Description of the task — Every entry in this listing should be written out exactly.
== Segment start ==
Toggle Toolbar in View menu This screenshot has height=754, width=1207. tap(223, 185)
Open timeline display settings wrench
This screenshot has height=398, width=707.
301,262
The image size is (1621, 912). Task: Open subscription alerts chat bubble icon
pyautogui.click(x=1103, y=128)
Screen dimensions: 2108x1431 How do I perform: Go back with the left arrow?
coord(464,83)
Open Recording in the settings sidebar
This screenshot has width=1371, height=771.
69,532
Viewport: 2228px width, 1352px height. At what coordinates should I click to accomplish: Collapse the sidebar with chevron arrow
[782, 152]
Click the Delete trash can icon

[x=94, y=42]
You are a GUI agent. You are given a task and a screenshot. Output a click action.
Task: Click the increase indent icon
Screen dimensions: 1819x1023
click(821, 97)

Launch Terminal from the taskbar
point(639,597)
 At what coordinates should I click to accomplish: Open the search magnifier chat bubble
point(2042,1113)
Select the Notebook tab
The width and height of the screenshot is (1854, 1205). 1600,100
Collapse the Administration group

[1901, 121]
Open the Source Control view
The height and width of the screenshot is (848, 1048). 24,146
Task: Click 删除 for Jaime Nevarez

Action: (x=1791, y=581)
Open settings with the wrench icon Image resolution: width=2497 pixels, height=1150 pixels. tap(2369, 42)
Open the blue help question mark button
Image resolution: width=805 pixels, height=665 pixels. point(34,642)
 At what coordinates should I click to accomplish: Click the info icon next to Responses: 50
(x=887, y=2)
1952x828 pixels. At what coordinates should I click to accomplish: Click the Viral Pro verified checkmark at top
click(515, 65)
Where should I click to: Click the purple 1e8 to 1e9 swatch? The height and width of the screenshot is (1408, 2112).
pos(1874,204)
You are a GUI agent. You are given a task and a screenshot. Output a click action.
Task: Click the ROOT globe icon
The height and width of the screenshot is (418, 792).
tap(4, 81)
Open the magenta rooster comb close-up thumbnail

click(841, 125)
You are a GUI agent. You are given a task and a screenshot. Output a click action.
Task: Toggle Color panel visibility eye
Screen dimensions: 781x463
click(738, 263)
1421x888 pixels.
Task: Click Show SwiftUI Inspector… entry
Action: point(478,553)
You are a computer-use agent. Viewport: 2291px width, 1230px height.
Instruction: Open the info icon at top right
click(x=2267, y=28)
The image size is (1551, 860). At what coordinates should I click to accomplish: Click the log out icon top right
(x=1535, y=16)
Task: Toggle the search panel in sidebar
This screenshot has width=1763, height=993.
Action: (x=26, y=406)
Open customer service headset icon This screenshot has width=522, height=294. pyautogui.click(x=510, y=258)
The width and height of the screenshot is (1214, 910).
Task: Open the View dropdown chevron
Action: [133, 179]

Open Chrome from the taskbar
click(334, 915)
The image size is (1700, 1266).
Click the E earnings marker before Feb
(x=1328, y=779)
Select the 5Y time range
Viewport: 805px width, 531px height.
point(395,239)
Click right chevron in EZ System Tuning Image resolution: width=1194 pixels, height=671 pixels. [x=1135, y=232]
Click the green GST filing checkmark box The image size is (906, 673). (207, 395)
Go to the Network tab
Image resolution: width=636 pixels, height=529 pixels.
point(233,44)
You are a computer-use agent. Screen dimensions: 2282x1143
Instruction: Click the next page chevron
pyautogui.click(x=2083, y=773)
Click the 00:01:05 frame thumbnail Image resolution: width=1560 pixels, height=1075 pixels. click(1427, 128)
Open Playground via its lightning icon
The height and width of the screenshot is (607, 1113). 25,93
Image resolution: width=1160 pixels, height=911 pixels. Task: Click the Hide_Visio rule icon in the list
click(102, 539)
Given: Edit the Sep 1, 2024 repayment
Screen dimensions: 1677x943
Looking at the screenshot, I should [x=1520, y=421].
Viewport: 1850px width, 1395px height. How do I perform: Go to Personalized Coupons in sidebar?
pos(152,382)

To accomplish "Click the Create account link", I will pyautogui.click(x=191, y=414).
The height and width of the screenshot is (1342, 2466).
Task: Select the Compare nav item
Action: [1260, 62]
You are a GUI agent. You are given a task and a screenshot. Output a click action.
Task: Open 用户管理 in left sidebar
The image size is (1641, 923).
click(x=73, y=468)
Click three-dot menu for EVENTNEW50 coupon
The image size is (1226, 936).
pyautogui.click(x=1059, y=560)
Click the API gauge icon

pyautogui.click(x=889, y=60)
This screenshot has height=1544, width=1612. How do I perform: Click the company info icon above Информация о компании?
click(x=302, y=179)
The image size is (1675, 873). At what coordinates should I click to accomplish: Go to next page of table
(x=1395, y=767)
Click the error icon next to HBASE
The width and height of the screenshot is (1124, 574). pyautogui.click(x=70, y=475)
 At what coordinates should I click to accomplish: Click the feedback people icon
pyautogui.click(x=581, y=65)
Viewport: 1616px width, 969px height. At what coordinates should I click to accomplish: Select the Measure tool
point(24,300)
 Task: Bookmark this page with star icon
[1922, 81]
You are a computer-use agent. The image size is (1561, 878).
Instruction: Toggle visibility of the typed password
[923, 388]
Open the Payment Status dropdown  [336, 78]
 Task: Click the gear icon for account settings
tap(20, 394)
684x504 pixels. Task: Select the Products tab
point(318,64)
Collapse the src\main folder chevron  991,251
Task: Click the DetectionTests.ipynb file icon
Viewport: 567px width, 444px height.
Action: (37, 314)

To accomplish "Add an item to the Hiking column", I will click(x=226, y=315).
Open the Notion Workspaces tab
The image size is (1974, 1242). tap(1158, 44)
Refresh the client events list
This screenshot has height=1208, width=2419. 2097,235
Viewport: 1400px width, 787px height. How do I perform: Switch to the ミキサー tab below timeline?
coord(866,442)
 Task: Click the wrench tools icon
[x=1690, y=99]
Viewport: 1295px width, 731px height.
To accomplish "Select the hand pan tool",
== Segment end ==
Answer to this task —
Toggle Toolbar in View menu This screenshot has height=754, width=1207. tap(223, 185)
Open timeline display settings wrench
This screenshot has height=398, width=707.
301,262
The image size is (1621, 912). Task: Open subscription alerts chat bubble icon
pyautogui.click(x=1103, y=128)
Screen dimensions: 2108x1431 How do I perform: Go back with the left arrow?
coord(464,83)
Open Recording in the settings sidebar
This screenshot has width=1371, height=771.
69,532
Viewport: 2228px width, 1352px height. At what coordinates should I click to accomplish: Collapse the sidebar with chevron arrow
[782, 152]
Click the Delete trash can icon

[x=94, y=42]
You are a GUI agent. You are given a task and a screenshot. Output a click action.
Task: Click the increase indent icon
Screen dimensions: 1819x1023
click(821, 97)

Launch Terminal from the taskbar
point(639,597)
 At what coordinates should I click to accomplish: Open the search magnifier chat bubble
point(2042,1113)
Select the Notebook tab
The width and height of the screenshot is (1854, 1205). 1600,100
Collapse the Administration group

[1901, 121]
Open the Source Control view
The height and width of the screenshot is (848, 1048). 24,146
Task: Click 删除 for Jaime Nevarez

Action: (x=1791, y=581)
Open settings with the wrench icon Image resolution: width=2497 pixels, height=1150 pixels. tap(2369, 42)
Open the blue help question mark button
Image resolution: width=805 pixels, height=665 pixels. point(34,642)
 At what coordinates should I click to accomplish: Click the info icon next to Responses: 50
(x=887, y=2)
1952x828 pixels. At what coordinates should I click to accomplish: Click the Viral Pro verified checkmark at top
click(515, 65)
Where should I click to: Click the purple 1e8 to 1e9 swatch? The height and width of the screenshot is (1408, 2112).
pos(1874,204)
You are a GUI agent. You are given a task and a screenshot. Output a click action.
Task: Click the ROOT globe icon
The height and width of the screenshot is (418, 792).
tap(4, 81)
Open the magenta rooster comb close-up thumbnail

click(841, 125)
You are a GUI agent. You are given a task and a screenshot. Output a click action.
Task: Toggle Color panel visibility eye
Screen dimensions: 781x463
click(738, 263)
1421x888 pixels.
Task: Click Show SwiftUI Inspector… entry
Action: point(478,553)
You are a computer-use agent. Viewport: 2291px width, 1230px height.
Instruction: Open the info icon at top right
click(x=2267, y=28)
The image size is (1551, 860). At what coordinates should I click to accomplish: Click the log out icon top right
(x=1535, y=16)
Task: Toggle the search panel in sidebar
This screenshot has width=1763, height=993.
Action: (x=26, y=406)
Open customer service headset icon This screenshot has width=522, height=294. pyautogui.click(x=510, y=258)
The width and height of the screenshot is (1214, 910).
Task: Open the View dropdown chevron
Action: [133, 179]

Open Chrome from the taskbar
click(334, 915)
The image size is (1700, 1266).
Click the E earnings marker before Feb
(x=1328, y=779)
Select the 5Y time range
Viewport: 805px width, 531px height.
point(395,239)
Click right chevron in EZ System Tuning Image resolution: width=1194 pixels, height=671 pixels. [x=1135, y=232]
Click the green GST filing checkmark box The image size is (906, 673). (207, 395)
Go to the Network tab
Image resolution: width=636 pixels, height=529 pixels.
point(233,44)
You are a computer-use agent. Screen dimensions: 2282x1143
Instruction: Click the next page chevron
pyautogui.click(x=2083, y=773)
Click the 00:01:05 frame thumbnail Image resolution: width=1560 pixels, height=1075 pixels. click(1427, 128)
Open Playground via its lightning icon
The height and width of the screenshot is (607, 1113). 25,93
Image resolution: width=1160 pixels, height=911 pixels. Task: Click the Hide_Visio rule icon in the list
click(102, 539)
Given: Edit the Sep 1, 2024 repayment
Screen dimensions: 1677x943
Looking at the screenshot, I should [x=1520, y=421].
Viewport: 1850px width, 1395px height. How do I perform: Go to Personalized Coupons in sidebar?
pos(152,382)

To accomplish "Click the Create account link", I will pyautogui.click(x=191, y=414).
The height and width of the screenshot is (1342, 2466).
Task: Select the Compare nav item
Action: [1260, 62]
You are a GUI agent. You are given a task and a screenshot. Output a click action.
Task: Open 用户管理 in left sidebar
The image size is (1641, 923).
click(x=73, y=468)
Click three-dot menu for EVENTNEW50 coupon
The image size is (1226, 936).
pyautogui.click(x=1059, y=560)
Click the API gauge icon

pyautogui.click(x=889, y=60)
This screenshot has height=1544, width=1612. How do I perform: Click the company info icon above Информация о компании?
click(x=302, y=179)
The image size is (1675, 873). At what coordinates should I click to accomplish: Go to next page of table
(x=1395, y=767)
Click the error icon next to HBASE
The width and height of the screenshot is (1124, 574). pyautogui.click(x=70, y=475)
 At what coordinates should I click to accomplish: Click the feedback people icon
pyautogui.click(x=581, y=65)
Viewport: 1616px width, 969px height. At what coordinates should I click to accomplish: Select the Measure tool
point(24,300)
 Task: Bookmark this page with star icon
[1922, 81]
You are a computer-use agent. The image size is (1561, 878).
Instruction: Toggle visibility of the typed password
[923, 388]
Open the Payment Status dropdown  [336, 78]
 Task: Click the gear icon for account settings
tap(20, 394)
684x504 pixels. Task: Select the Products tab
point(318,64)
Collapse the src\main folder chevron  991,251
Task: Click the DetectionTests.ipynb file icon
Viewport: 567px width, 444px height.
Action: (37, 314)

To accomplish "Add an item to the Hiking column", I will click(x=226, y=315).
Open the Notion Workspaces tab
The image size is (1974, 1242). tap(1158, 44)
Refresh the client events list
This screenshot has height=1208, width=2419. 2097,235
Viewport: 1400px width, 787px height. How do I perform: Switch to the ミキサー tab below timeline?
coord(866,442)
 Task: Click the wrench tools icon
[x=1690, y=99]
Viewport: 1295px width, 731px height.
To accomplish "Select the hand pan tool",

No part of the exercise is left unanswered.